**THE TASK:**
Go through the entries and set each one down exactly.

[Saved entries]
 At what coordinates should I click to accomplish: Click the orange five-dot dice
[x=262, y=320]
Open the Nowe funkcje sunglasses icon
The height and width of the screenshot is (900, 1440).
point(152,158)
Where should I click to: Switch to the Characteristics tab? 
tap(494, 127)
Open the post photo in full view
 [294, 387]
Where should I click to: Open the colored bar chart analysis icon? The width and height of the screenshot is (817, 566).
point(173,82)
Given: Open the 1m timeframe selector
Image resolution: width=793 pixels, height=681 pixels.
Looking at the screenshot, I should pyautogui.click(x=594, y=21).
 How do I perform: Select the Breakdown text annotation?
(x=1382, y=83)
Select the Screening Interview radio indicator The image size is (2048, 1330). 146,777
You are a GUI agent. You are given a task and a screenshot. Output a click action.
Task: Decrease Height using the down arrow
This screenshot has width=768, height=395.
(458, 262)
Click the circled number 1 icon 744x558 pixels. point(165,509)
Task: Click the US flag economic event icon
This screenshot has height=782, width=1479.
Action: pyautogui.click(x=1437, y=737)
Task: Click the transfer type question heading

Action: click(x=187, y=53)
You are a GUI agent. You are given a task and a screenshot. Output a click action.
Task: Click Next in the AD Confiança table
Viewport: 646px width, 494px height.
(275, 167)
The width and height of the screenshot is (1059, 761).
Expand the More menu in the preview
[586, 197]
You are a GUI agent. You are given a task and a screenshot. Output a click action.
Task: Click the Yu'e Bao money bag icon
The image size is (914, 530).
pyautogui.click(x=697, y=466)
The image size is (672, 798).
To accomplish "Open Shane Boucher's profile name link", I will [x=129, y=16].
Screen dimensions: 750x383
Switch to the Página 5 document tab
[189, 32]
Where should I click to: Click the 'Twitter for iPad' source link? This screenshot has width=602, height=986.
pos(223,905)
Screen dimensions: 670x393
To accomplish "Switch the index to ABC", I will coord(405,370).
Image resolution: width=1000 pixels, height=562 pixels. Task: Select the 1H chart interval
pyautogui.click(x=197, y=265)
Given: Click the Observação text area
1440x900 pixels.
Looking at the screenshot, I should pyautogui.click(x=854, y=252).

**RESPONSE AREA:**
 At what coordinates should I click to accomplish: Click the orange five-dot dice
[x=262, y=320]
Open the Nowe funkcje sunglasses icon
The height and width of the screenshot is (900, 1440).
point(152,158)
Where should I click to: Switch to the Characteristics tab? 
tap(494, 127)
Open the post photo in full view
 [294, 387]
Where should I click to: Open the colored bar chart analysis icon? The width and height of the screenshot is (817, 566).
point(173,82)
Given: Open the 1m timeframe selector
Image resolution: width=793 pixels, height=681 pixels.
Looking at the screenshot, I should pyautogui.click(x=594, y=21).
 How do I perform: Select the Breakdown text annotation?
(x=1382, y=83)
Select the Screening Interview radio indicator The image size is (2048, 1330). 146,777
You are a GUI agent. You are given a task and a screenshot. Output a click action.
Task: Decrease Height using the down arrow
This screenshot has width=768, height=395.
(458, 262)
Click the circled number 1 icon 744x558 pixels. point(165,509)
Task: Click the US flag economic event icon
This screenshot has height=782, width=1479.
Action: pyautogui.click(x=1437, y=737)
Task: Click the transfer type question heading

Action: click(x=187, y=53)
You are a GUI agent. You are given a task and a screenshot. Output a click action.
Task: Click Next in the AD Confiança table
Viewport: 646px width, 494px height.
(275, 167)
The width and height of the screenshot is (1059, 761).
Expand the More menu in the preview
[586, 197]
You are a GUI agent. You are given a task and a screenshot. Output a click action.
Task: Click the Yu'e Bao money bag icon
The image size is (914, 530).
pyautogui.click(x=697, y=466)
The image size is (672, 798).
To accomplish "Open Shane Boucher's profile name link", I will [x=129, y=16].
Screen dimensions: 750x383
Switch to the Página 5 document tab
[189, 32]
Where should I click to: Click the 'Twitter for iPad' source link? This screenshot has width=602, height=986.
pos(223,905)
Screen dimensions: 670x393
To accomplish "Switch the index to ABC", I will coord(405,370).
Image resolution: width=1000 pixels, height=562 pixels. Task: Select the 1H chart interval
pyautogui.click(x=197, y=265)
Given: Click the Observação text area
1440x900 pixels.
Looking at the screenshot, I should pyautogui.click(x=854, y=252).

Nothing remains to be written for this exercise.